We’re taking these six economic-inspired books on our summer travels… and you should, too. After all, the economy is central to our lives, and inextricably connected to hot-button issues like climate change and reconciliation. Don’t you think it’s time to learn what it’s all about?
The Deficit Myth: Modern Monetary Theory and the Birth of the People’s Economy
By Stephanie Kelton | Go to book
How do we deal with crucial issues like poverty, inequality, climate change and healthcare without struggling to find money to support our cause? This book busts through the myths preventing us from taking action (contrary to popular belief, deficits will not harm the next generation). Instead, using modern monetary theory – which presents new ways of understanding money, taxes and deficient spending – we can reimagine politics and the economy, and move from scarcity to opportunity.
Land Back: A Yellowhead Institute Red Paper
By the Yellowhead Institute | Go to book
This report breaks down the current status of systemic land dispossession in Canada, focusing on alienation through resource extraction. Readers will learn how Indigenous consent is ignored, coerced or enforced; recognize the limitations of land rights offered by the Crown and industry; and uncover why Indigenous jurisdiction matters amid the urgency of the ongoing climate crisis.
The Day the World Stops Shopping
By J.B. MacKinnon | Go to book
This work of imaginative nonfiction asks what would happen to our economy, ecology, products and selves if the global population reduced or eliminated shopping. MacKinnon addresses the paradox between the economy’s requirement that we consume exponentially more – to prevent unemployment, bankruptcy and home foreclosures – and the environment’s need for us to consume drastically less, to prevent further damage to the earth’s resources. Throughout the book, he shares perspectives from economists, climate scientists, corporate CEOs and other experts of how living with less can lead to lasting change – and surprising gain.
The Entrepreneurial State
By Mariana Mazzucato | Go to book
This book addresses the stereotype of the lumbering, bureaucratic state versus the dynamic, innovative private sector – to surprising conclusions. Employing case studies from IT, biotech, nanotech and green tech, Mazzucato reveals how the private sector tends to invest only after an entrepreneurial state has paved the way by making high-risk investments (for example, every “smart” technology found in the iPhone was originally government funded, including the internet, GPS, and everyone’s favourite companion Siri). Ultimately, the book discusses how we must change the dysfunctional dynamic between state and private sector to promote smart and inclusive economic growth.

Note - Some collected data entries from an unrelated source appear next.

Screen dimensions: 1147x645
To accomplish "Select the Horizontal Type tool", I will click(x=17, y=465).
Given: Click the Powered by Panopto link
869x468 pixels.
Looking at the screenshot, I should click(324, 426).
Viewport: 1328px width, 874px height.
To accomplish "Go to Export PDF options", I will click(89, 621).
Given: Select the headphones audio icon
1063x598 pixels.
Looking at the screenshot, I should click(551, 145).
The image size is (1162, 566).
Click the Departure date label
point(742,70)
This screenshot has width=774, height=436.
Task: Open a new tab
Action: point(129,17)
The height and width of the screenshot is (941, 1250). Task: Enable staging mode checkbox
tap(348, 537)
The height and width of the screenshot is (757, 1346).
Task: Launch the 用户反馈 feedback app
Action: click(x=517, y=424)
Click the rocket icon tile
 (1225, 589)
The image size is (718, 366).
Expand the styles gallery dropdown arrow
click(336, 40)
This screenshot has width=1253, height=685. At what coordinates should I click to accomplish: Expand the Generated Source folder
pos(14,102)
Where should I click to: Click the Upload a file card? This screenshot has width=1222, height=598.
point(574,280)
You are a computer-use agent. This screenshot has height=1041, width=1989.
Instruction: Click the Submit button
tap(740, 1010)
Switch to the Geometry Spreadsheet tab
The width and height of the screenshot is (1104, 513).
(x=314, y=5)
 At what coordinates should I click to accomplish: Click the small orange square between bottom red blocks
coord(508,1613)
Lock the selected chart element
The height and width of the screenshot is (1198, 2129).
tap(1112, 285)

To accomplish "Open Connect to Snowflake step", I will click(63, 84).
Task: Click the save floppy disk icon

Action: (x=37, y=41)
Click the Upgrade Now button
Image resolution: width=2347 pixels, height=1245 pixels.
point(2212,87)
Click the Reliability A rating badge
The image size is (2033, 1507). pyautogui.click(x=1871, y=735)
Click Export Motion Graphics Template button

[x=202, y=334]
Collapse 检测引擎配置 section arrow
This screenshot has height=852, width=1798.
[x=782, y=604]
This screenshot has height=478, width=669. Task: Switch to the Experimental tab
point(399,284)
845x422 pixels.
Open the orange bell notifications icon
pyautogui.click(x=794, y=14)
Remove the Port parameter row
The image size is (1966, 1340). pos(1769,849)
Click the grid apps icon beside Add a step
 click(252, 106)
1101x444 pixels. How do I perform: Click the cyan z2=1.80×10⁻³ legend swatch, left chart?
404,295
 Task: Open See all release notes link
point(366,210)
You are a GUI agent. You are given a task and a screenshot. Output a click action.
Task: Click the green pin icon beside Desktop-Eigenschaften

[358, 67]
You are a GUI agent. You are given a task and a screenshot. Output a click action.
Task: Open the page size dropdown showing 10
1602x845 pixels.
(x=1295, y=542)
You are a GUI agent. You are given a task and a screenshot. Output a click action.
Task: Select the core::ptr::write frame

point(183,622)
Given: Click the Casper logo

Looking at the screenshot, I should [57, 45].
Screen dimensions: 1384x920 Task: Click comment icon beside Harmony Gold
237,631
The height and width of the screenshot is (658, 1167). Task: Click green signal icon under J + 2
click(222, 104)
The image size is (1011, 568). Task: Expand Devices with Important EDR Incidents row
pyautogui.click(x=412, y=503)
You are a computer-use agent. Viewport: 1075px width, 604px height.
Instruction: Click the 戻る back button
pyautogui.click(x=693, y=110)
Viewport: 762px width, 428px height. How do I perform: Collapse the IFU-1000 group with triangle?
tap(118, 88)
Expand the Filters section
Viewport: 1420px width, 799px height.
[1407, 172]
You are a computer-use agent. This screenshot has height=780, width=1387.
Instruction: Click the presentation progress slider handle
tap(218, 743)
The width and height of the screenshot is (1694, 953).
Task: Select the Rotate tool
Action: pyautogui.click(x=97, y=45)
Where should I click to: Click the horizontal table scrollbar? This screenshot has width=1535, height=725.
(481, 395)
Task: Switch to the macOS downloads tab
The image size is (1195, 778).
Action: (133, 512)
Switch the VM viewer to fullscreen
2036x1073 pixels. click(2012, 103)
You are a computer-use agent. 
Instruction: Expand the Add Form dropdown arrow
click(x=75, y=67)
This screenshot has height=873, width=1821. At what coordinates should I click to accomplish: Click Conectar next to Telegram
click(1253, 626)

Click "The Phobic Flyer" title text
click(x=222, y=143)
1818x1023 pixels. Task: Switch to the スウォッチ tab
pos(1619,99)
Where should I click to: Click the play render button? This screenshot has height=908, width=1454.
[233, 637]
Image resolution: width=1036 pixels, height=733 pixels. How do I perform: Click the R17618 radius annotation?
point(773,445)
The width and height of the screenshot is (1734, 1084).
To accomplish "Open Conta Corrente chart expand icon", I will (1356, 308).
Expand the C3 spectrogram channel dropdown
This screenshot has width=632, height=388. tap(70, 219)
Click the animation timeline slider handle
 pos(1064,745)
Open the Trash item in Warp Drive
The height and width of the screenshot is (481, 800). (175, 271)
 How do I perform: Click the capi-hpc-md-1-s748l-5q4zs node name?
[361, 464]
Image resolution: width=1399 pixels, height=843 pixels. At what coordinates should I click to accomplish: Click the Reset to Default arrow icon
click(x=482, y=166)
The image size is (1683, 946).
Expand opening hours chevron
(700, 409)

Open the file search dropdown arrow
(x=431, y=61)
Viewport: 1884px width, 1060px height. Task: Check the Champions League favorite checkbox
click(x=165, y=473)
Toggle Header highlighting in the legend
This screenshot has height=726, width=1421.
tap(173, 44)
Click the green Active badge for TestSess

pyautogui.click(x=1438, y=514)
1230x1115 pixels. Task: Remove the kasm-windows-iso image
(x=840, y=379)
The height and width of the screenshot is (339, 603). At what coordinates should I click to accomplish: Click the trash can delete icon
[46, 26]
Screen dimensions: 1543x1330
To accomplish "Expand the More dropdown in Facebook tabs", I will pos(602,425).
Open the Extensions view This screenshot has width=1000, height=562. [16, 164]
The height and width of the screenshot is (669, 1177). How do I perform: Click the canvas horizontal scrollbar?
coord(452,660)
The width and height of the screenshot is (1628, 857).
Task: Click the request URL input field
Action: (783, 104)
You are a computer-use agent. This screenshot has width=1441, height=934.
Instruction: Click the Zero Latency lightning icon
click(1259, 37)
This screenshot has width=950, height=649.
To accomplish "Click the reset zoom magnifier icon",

The Age of Dignity: Preparing for the Elder Boom in a Changing America
By Ai-jen Poo | Go to book
Did you know the fastest-growing demographic in the US is 85-plus? In this book, thought leader and activist Ai-jen Poo gives us several wake-up calls about the elderly, including the fact there are more senior citizens in the US than any time in history. The book provides a roadmap for how countries can become caring nations, increasing opportunities for women, immigrants and unemployed residents while supporting quality of life for an unprecedented number of elderly residents.
The Ministry for the Future
By Kim Stanley Robinson | Go to book
Science fiction author Kim Stanley Robinson paints a harrowing picture of climate change, using fictional eyewitness accounts to share our imagined journey towards a desolate, postapocalyptic world. Inside, readers will find hard science and international politics married with poignant prose and a chilling (and all-too-real) concept.